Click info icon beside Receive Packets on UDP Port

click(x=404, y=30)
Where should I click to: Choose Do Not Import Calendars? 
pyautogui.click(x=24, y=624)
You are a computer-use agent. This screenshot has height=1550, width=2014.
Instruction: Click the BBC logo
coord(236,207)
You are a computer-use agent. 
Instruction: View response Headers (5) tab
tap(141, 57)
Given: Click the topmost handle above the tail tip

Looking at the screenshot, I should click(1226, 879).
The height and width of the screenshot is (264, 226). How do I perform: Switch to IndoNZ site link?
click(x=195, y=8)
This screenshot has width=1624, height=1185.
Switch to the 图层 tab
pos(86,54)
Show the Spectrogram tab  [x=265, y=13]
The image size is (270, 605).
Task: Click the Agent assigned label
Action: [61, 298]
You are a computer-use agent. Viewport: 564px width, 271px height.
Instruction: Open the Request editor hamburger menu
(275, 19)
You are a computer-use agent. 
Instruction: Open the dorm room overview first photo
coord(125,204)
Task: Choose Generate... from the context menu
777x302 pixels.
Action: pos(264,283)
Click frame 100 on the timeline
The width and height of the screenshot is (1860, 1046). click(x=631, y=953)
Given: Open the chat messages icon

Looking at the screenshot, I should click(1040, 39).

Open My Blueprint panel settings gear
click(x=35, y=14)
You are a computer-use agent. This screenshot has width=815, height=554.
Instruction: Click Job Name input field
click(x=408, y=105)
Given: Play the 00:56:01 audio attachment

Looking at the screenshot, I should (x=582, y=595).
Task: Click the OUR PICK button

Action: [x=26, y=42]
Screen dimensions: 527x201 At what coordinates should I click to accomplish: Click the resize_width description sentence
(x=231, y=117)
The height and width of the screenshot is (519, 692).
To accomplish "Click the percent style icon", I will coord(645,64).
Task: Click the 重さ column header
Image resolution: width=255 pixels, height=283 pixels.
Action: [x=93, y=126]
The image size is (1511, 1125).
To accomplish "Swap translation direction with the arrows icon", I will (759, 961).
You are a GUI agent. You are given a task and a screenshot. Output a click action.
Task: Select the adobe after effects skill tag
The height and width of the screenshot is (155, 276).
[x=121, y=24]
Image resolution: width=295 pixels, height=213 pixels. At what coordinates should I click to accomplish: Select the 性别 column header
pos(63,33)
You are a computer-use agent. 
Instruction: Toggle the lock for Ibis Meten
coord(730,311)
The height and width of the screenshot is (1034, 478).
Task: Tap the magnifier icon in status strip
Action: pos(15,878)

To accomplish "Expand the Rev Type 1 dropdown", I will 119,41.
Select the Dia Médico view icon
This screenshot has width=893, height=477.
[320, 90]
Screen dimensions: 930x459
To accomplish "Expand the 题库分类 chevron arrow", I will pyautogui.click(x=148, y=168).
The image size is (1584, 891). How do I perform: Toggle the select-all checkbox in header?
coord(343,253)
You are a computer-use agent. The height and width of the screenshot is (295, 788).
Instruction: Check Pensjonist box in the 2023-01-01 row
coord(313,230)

--------

> _What to work on_: Please put the material, from its first line through the line containing "will (759, 961).", into a JSON list of strings with one string per line, leaving out blank lines.

> _Written reply_:
[
  "Click info icon beside Receive Packets on UDP Port",
  "click(x=404, y=30)",
  "Where should I click to: Choose Do Not Import Calendars? ",
  "pyautogui.click(x=24, y=624)",
  "You are a computer-use agent. This screenshot has height=1550, width=2014.",
  "Instruction: Click the BBC logo",
  "coord(236,207)",
  "You are a computer-use agent. ",
  "Instruction: View response Headers (5) tab",
  "tap(141, 57)",
  "Given: Click the topmost handle above the tail tip",
  "Looking at the screenshot, I should click(1226, 879).",
  "The height and width of the screenshot is (264, 226). How do I perform: Switch to IndoNZ site link?",
  "click(x=195, y=8)",
  "This screenshot has width=1624, height=1185.",
  "Switch to the 图层 tab",
  "pos(86,54)",
  "Show the Spectrogram tab  [x=265, y=13]",
  "The image size is (270, 605).",
  "Task: Click the Agent assigned label",
  "Action: [61, 298]",
  "You are a computer-use agent. Viewport: 564px width, 271px height.",
  "Instruction: Open the Request editor hamburger menu",
  "(275, 19)",
  "You are a computer-use agent. ",
  "Instruction: Open the dorm room overview first photo",
  "coord(125,204)",
  "Task: Choose Generate... from the context menu",
  "777x302 pixels.",
  "Action: pos(264,283)",
  "Click frame 100 on the timeline",
  "The width and height of the screenshot is (1860, 1046). click(x=631, y=953)",
  "Given: Open the chat messages icon",
  "Looking at the screenshot, I should click(1040, 39).",
  "Open My Blueprint panel settings gear",
  "click(x=35, y=14)",
  "You are a computer-use agent. This screenshot has width=815, height=554.",
  "Instruction: Click Job Name input field",
  "click(x=408, y=105)",
  "Given: Play the 00:56:01 audio attachment",
  "Looking at the screenshot, I should (x=582, y=595).",
  "Task: Click the OUR PICK button",
  "Action: [x=26, y=42]",
  "Screen dimensions: 527x201 At what coordinates should I click to accomplish: Click the resize_width description sentence",
  "(x=231, y=117)",
  "The height and width of the screenshot is (519, 692).",
  "To accomplish \"Click the percent style icon\", I will coord(645,64).",
  "Task: Click the 重さ column header",
  "Image resolution: width=255 pixels, height=283 pixels.",
  "Action: [x=93, y=126]",
  "The image size is (1511, 1125).",
  "To accomplish \"Swap translation direction with the arrows icon\", I will (759, 961)."
]